Alibaba, Didi, and Other Chinese Tech Stocks Surge as U.S.-China Relations Brighten
Comment of the Day

October 07 2021

Commentary by Eoin Treacy

Alibaba, Didi, and Other Chinese Tech Stocks Surge as U.S.-China Relations Brighten

This article from Barron’s may be of interest to subscribers. Here is a section: 

The U.S. and China agreed Wednesday that President Joe Biden and President Xi Jinping would meet before the end of the year.

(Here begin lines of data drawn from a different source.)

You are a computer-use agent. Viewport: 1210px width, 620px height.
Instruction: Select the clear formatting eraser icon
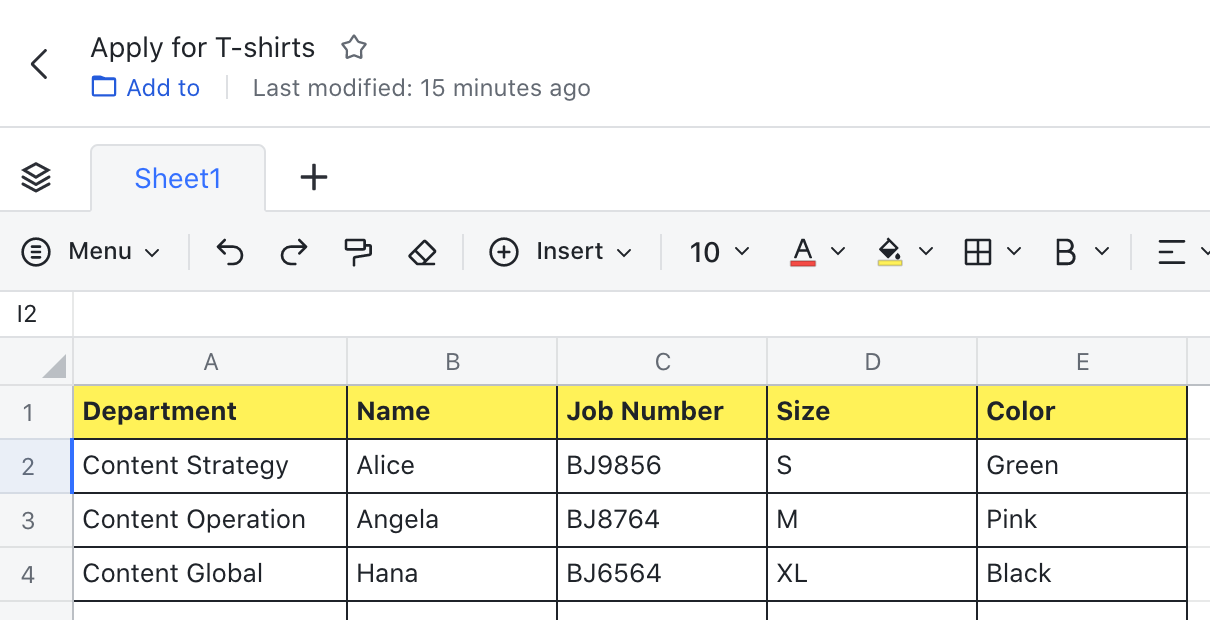(x=422, y=252)
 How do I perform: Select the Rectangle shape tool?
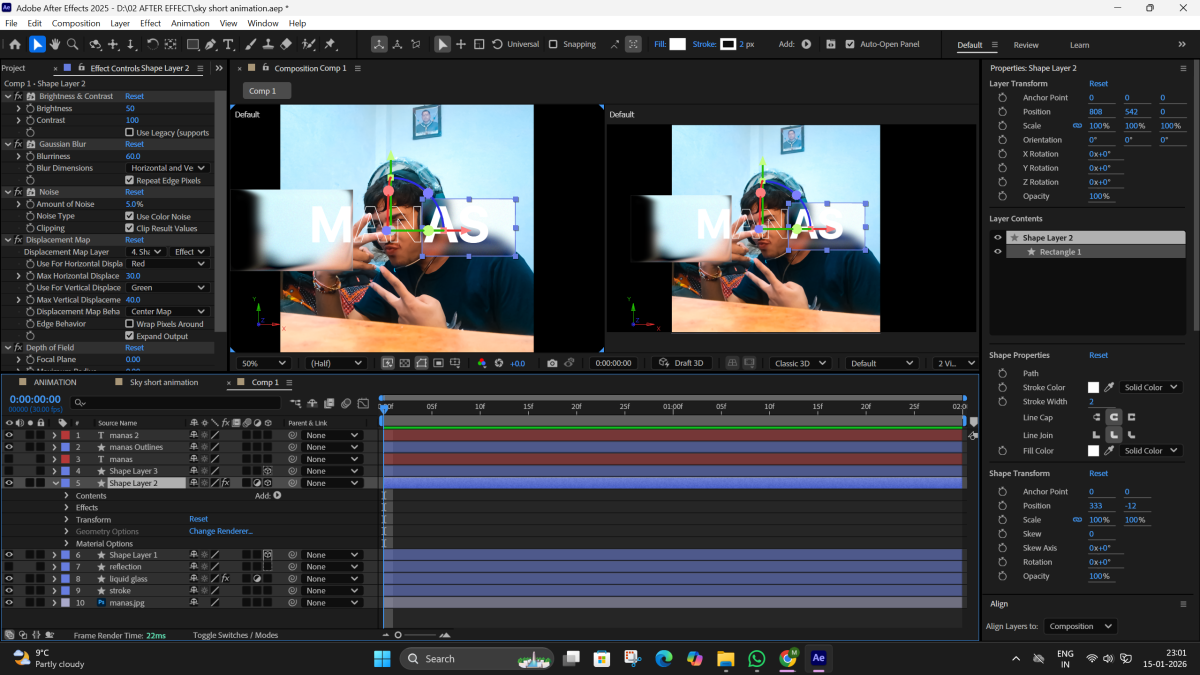point(192,44)
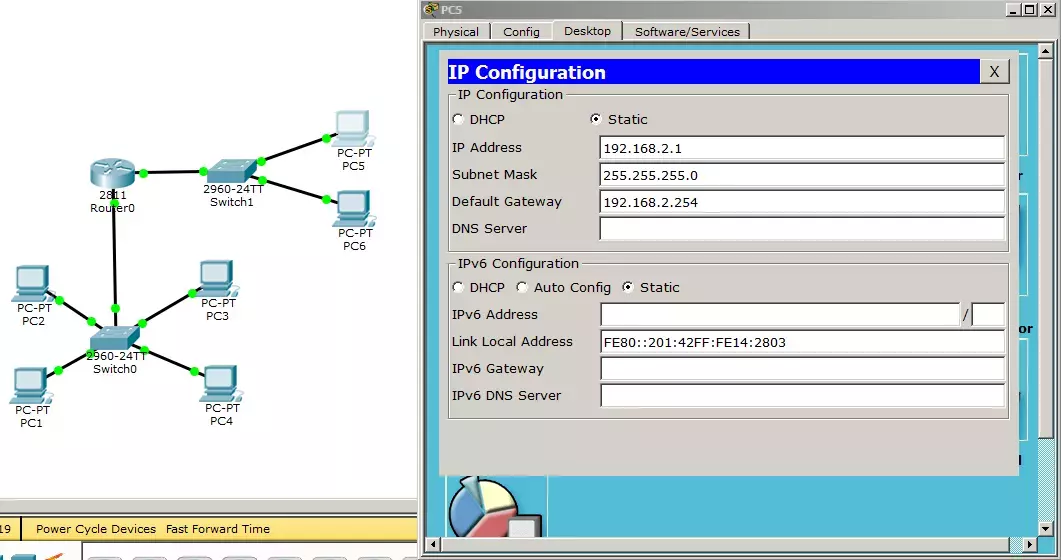The width and height of the screenshot is (1061, 560).
Task: Click Power Cycle Devices
Action: coord(95,529)
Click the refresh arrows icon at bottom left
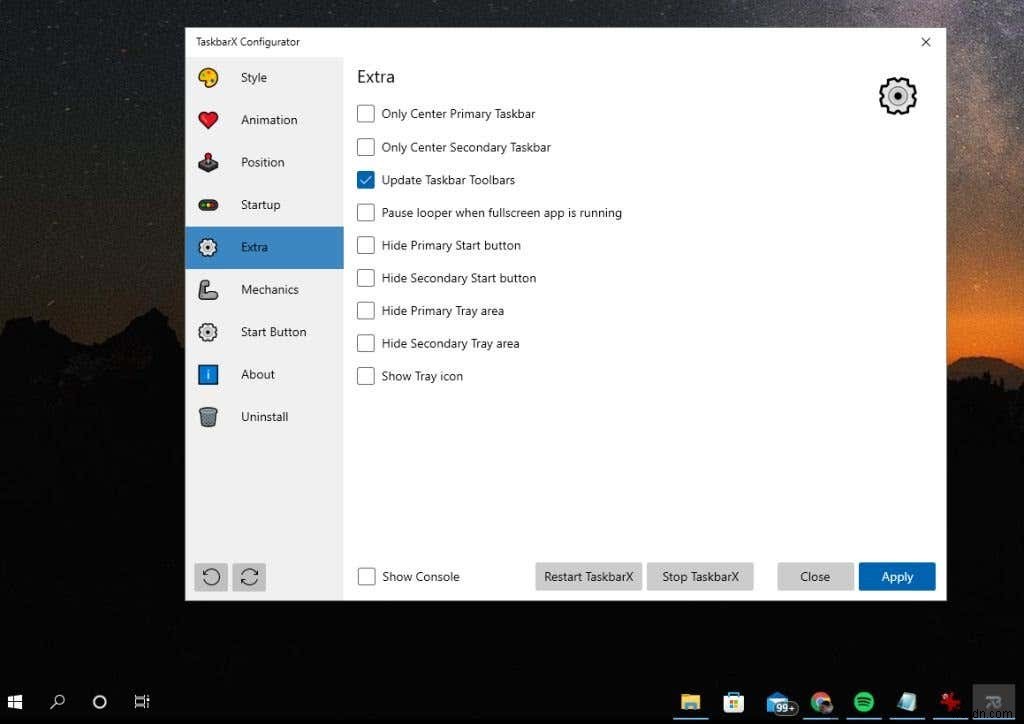The image size is (1024, 724). (x=249, y=577)
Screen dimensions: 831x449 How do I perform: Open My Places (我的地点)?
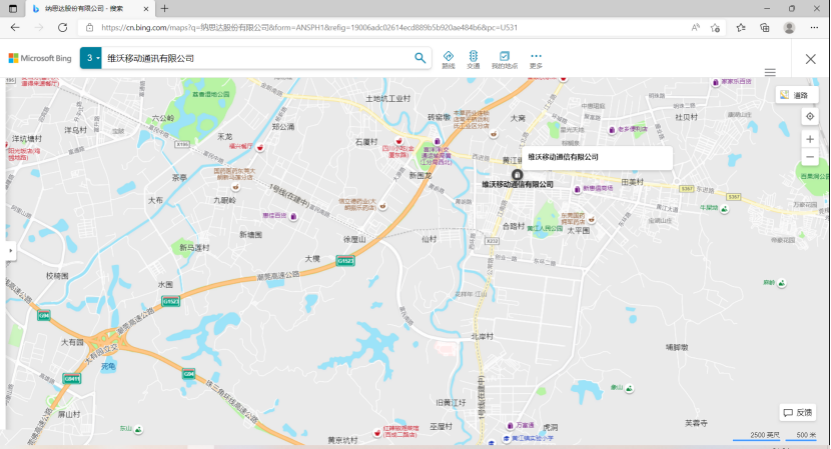[504, 59]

It will be a virtual meeting and follows a call between the two leaders that was held in September -- that was their first in seven months.

The virtual summit was announced shortly after White House national security adviser Jake Sullivan met a senior Chinese foreign policy advisor, Yang Jiechi, in Zurich, according to The Wall Street Journal.

"While we expect minimal material improvement in the tone or substance of their relationship in the coming months, we still see investment opportunities on both sides, especially in the areas of capital markets, technology, cybersecurity, and climate change," said strategists led by Mark Haefele, the chief investment officer at UBS Global Wealth Management.

"In our view, investors should avoid taking sides. The best long-term approach is to seek exposure to the different economic cycles, growth opportunities, and sectoral trends offered by both countries," the team at UBS said.

Strategists at the Swiss bank noted speculation around possible topics for discussion included trade, Taiwan, and climate issues.

Eoin Treacy's view

Churchill’s “Jaw-Jaw is better than “War-War” comes to mind. It also begs the question whether the Biden administration is willing to make concessions on Taiwan’s independence for better trading conditions? That was certainly the case during the initial negotiations with China 50 years ago and not a lot has changed in terms of China’s priorities.

China’s stock market has sold off aggressively because of fears about the potential for contagion from the Evergrande bankruptcy. Many institutional investors are willing to make the bet that the property market issues will result in less focus on the tech sector and that the respective companies have been sufficiently chastened to now prosper in a below the radar fashion.

Alibaba rebounded impressively today to trade back above the psychological $150 area.

Baidu also firmed today and is now testing the eight-month sequence of lower rally highs. 

Tencent is also steadying following a steep decline.

The China Enterprises (H-Share) Index is firming from the lower side of a more than decade long range.

Both Alibaba and Baidu led the advance on the NYSE FANG+ Index today.